Rivarts.A please help

[N00BI3]

I ran windows defender beta 2 and it detected a key logger by the name of Rivarts.A

Category:
Backdoor

Description:
This program monitors sensitive information, such as keystrokes typed.

Advice:
Remove this software immediately.

Resources:
regkey:
HKLM\SYSTEM\CurrentControlSet\Services\mchInjDrv

however Norton 2006, Spybot, Ad-aware and Spydoctor all fail to find it and every time i remove it and re scan with windows defender and re appears and WD finds it again... does any one know anything about this?

 

[Half Evil]

Looks bad. Download AntiVir. And see what happens. you can get it off download.com

 

[chico]

Rivarts.A is a Trojan that logs the keystrokes entered by the user, blocks web addresses and stores the certificates used in the affected computer. Then it connects to several PHP scripts hosted in different websites in order to send the data it has gathered.

Rivarts.A contains its own database in order to store both the information it harvests and its settings. Its author has used the SQLite engine, which is an open source library.

This Trojan is downloaded to the affected computer by another Trojan detected as Downloader.FHO.

 

[chico]

Brief Description

Downloader.FHO is a Trojan that downloads from a certain web page another Trojan detected as Rivarts.A to the affected computer.

Additionally, Downloader.FHO is able to update itself by connecting to the Internet.

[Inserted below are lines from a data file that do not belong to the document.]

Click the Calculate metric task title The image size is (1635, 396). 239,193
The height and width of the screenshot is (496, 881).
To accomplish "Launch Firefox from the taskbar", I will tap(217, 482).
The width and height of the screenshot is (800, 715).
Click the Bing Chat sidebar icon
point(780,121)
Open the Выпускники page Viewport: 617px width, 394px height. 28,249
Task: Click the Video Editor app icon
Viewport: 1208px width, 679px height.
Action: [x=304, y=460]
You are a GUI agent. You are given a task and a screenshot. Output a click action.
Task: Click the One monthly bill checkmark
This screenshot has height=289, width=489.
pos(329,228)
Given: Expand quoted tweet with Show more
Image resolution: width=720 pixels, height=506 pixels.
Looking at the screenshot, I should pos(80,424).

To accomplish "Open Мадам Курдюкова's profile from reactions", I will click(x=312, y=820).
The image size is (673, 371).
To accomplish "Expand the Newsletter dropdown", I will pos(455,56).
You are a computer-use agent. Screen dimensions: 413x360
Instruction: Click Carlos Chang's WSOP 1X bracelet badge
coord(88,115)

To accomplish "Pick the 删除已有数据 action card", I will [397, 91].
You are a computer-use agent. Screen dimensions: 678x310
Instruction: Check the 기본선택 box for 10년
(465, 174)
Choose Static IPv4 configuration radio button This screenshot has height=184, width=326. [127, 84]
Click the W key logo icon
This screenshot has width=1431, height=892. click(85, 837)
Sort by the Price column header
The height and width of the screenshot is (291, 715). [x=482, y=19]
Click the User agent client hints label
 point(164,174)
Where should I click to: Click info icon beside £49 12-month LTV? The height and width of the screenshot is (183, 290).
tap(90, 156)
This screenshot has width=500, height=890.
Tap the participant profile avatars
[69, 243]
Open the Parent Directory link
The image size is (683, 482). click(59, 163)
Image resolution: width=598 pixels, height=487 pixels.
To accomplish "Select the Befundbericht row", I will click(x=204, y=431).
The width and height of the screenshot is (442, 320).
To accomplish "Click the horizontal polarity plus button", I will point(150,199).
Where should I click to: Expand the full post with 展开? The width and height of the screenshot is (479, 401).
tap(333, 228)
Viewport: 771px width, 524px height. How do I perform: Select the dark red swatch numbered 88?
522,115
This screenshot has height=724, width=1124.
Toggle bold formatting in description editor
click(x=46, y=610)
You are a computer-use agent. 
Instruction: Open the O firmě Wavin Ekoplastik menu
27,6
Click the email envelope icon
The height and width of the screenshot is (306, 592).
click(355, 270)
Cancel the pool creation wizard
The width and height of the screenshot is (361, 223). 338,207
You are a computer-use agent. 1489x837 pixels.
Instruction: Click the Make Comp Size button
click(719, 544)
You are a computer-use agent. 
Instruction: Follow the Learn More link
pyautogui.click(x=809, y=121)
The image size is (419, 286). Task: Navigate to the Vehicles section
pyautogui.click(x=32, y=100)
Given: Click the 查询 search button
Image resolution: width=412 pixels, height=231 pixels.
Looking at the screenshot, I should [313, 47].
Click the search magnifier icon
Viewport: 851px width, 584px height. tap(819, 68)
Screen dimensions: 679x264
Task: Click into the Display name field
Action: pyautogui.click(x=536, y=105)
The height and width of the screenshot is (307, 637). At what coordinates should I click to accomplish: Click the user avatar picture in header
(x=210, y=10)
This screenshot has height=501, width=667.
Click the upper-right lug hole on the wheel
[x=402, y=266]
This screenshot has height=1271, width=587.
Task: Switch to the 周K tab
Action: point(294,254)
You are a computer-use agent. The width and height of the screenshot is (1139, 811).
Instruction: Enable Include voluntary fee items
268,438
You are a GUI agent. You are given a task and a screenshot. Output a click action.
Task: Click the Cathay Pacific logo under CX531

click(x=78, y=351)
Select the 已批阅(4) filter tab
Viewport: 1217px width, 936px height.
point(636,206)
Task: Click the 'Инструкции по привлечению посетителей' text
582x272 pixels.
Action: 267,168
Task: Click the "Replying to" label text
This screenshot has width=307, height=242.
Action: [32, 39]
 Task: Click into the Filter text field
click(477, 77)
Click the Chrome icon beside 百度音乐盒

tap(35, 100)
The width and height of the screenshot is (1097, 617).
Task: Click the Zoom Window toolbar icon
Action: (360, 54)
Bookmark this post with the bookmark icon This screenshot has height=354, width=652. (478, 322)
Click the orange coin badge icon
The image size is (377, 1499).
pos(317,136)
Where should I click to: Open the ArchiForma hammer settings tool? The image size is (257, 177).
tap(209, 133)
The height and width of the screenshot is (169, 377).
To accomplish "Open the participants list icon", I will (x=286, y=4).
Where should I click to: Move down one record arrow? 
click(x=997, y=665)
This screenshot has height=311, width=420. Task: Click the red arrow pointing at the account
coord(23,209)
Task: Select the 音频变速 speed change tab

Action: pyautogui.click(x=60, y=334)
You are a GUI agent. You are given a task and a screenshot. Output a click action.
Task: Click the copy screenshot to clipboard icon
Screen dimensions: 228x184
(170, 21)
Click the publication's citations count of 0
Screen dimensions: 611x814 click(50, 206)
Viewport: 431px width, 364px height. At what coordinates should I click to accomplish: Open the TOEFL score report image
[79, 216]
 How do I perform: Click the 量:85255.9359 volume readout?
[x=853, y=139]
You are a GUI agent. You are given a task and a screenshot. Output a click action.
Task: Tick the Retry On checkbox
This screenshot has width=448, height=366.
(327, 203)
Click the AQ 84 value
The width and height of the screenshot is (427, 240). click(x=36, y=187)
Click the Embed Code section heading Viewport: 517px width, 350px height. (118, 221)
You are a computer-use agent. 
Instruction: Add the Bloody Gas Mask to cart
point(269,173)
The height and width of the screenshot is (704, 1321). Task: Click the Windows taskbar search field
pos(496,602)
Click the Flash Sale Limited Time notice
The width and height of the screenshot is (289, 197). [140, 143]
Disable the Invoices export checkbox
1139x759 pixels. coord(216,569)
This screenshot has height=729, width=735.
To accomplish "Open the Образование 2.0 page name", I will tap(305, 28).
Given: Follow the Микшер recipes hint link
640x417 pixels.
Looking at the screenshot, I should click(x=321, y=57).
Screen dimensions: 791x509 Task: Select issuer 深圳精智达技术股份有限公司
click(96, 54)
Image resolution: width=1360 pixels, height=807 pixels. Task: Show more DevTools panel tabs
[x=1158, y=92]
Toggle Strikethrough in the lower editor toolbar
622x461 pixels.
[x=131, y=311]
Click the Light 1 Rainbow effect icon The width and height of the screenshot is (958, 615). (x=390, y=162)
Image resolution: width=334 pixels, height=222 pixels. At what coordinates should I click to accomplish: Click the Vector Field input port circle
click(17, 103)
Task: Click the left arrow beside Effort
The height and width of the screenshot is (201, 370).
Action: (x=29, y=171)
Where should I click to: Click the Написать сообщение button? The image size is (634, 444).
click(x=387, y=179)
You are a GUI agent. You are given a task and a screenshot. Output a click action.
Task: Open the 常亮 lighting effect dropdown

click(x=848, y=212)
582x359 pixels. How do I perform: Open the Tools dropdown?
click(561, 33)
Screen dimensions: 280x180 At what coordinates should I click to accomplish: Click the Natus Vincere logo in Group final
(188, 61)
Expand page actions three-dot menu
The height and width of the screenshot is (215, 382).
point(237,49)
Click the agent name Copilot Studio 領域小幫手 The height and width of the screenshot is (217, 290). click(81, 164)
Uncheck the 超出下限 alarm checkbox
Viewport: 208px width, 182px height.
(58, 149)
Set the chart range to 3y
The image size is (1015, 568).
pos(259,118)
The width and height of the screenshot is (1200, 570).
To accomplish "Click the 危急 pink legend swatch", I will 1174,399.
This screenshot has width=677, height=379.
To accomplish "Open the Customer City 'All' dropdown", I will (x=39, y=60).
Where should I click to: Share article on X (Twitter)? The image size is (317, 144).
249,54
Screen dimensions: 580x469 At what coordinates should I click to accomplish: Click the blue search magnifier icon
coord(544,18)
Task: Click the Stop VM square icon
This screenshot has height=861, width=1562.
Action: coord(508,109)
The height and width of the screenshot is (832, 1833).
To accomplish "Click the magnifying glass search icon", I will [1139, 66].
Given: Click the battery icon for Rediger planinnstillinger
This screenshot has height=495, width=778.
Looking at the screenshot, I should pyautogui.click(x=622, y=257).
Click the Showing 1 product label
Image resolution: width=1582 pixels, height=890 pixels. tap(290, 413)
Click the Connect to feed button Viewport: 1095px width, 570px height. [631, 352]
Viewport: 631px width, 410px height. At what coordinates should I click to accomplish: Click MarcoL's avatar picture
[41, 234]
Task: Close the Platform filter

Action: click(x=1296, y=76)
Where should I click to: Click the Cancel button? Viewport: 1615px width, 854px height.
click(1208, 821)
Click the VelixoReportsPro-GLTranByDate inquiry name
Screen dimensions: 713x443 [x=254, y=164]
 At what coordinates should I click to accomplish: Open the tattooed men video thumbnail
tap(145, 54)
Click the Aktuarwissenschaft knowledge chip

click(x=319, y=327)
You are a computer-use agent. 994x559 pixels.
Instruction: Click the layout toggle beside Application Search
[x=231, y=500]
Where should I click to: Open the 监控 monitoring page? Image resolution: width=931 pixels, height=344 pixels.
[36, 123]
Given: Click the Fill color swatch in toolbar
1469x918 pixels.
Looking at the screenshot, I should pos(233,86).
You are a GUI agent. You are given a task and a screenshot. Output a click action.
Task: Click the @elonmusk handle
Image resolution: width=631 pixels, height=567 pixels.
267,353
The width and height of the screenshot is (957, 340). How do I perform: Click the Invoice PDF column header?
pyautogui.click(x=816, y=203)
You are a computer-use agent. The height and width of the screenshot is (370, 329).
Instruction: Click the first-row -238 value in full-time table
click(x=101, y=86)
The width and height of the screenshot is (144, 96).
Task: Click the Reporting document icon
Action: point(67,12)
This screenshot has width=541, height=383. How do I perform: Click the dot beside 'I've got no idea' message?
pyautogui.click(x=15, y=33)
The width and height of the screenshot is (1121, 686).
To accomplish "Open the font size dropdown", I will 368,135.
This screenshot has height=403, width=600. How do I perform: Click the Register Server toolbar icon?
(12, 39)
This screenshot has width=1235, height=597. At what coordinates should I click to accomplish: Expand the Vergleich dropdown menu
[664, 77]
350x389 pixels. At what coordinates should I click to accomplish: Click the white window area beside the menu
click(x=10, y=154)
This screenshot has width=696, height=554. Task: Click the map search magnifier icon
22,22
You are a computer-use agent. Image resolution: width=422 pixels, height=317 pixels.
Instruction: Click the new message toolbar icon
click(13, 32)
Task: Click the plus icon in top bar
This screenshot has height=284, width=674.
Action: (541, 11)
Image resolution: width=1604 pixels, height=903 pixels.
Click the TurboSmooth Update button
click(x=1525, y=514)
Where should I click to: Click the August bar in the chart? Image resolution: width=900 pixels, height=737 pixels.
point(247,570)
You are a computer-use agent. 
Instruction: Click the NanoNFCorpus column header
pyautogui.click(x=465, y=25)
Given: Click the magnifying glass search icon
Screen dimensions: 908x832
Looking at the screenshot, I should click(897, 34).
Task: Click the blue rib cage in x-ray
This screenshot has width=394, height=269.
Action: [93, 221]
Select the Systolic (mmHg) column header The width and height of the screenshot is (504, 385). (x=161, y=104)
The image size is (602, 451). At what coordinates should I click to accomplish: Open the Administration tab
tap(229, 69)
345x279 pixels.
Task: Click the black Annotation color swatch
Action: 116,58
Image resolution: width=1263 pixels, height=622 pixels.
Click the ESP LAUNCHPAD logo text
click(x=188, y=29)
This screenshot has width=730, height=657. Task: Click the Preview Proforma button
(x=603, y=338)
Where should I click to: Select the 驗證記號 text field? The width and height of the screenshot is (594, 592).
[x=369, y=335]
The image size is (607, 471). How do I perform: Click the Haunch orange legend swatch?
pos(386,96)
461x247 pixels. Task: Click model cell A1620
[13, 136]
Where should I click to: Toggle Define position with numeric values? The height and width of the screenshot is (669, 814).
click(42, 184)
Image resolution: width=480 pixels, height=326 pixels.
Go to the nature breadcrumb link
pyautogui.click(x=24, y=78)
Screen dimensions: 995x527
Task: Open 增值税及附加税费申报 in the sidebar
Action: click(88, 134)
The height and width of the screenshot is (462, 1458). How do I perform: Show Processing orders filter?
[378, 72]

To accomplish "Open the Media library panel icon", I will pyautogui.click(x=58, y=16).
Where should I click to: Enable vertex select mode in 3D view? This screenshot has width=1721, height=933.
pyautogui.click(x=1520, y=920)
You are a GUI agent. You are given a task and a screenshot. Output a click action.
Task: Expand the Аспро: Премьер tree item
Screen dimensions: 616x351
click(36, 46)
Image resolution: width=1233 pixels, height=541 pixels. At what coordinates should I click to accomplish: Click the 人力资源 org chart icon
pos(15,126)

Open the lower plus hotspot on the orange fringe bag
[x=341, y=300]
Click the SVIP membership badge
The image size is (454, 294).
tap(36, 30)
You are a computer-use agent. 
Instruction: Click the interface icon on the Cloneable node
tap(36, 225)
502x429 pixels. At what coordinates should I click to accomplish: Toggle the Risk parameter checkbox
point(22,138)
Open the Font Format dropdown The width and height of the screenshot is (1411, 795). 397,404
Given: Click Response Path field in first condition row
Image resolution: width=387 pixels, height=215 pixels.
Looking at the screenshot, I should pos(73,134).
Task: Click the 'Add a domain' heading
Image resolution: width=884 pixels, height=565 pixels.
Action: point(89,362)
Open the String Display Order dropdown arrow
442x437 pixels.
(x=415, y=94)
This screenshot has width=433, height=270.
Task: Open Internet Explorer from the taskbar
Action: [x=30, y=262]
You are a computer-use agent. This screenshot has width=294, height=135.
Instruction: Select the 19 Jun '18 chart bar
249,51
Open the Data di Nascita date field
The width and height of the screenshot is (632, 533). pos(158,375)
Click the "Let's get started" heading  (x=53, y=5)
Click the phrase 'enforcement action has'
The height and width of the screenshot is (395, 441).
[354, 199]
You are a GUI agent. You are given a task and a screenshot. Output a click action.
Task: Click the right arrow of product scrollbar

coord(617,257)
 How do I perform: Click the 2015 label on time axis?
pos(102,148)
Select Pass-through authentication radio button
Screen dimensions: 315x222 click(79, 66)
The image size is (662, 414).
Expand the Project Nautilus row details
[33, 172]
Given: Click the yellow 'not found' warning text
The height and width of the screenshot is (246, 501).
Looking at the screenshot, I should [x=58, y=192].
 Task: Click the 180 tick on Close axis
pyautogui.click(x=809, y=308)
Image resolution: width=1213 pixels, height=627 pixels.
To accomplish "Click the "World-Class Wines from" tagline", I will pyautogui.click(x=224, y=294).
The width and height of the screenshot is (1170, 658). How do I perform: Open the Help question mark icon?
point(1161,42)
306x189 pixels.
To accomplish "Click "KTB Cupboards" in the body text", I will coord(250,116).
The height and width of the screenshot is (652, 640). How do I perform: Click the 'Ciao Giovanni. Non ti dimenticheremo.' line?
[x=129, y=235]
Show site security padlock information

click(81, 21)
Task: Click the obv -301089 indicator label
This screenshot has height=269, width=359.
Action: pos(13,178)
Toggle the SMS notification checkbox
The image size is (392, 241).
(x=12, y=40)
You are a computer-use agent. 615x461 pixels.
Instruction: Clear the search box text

Downloader.FHO does not spread automatically using its own means. It needs an attacking user's intervention in order to reach the affected computer. The means of transmission used include, among others, floppy disks, CD-ROMs, email messages with attached files, Internet downloads, FTP, IRC channels, peer-to-peer (P2P) file sharing networks, etc.

 

[Bahawolf1]

Here you go: http://www.2-spyware.com/remove-rivarts.html

 

[setishock]

Going online with out a solid firewall and antivirus program is one way to get this. Anothe is P2P. And the BIG one, opening junk mail.